Sempre que estamos perante uma situação, avaliamo-la recorrendo ao nosso cérebro, claro! (às vezes tentamos usar o cérebro dos outros, mas tende a sair caro...)
O noss cérebro tem muitos biliões (na realidade... um trilião inteirinho!) de ligações entre neurónios e são essas ligações que são percorridas enquanto avaliamos a situação.
Ou seja, avaliamos algo novo com base na informação de que já dispomos (e que foi criada com base nas experiências passadas). É por isso que temos tendência a:
1) Avaliar o novo como uma versão do antigo (e não como algo radicalmente diferente)
2) Ter respostas antigas para situações novas
Chama-se a isto... zona de conforto! Olhar para as coisas da mesma forma e obter as mesmas soluções/respostas é confortável (o que não quer dizer que seja agradável, note-se!) e também garante resultados iguais aqueles que já tinhamos obtido no passado.
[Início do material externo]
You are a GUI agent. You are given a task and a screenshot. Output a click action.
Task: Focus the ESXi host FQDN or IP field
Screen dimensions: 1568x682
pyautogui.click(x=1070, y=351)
Para podermos alcançar novos resultados, conquistarmos novas aprendizagens, temos que fazer algo profundamente desconfortável... deixar de ver o que viamos, deixar de aceitar o que aceitavamos, abdicar regularmente dessa necessidade tão humana de ter RAZÃO.
Costumo dizer que o maior presente que um pai pode dar a um filho é o estímulo da flexibilidade. Pessoas flexíveis habituam-se a olhar para o mundo de vários prismas, considerar novas perspectivas, esquecer coisas que já sabiam, aceitar novas respostas.
Tudo isto é muitas vezes desconfortável! É necessário aceitar primeiro o desconforto para poder depois experimentar o conforto e, logo a seguir,... começar tudo de novo! Com FLEXIBILIDADE!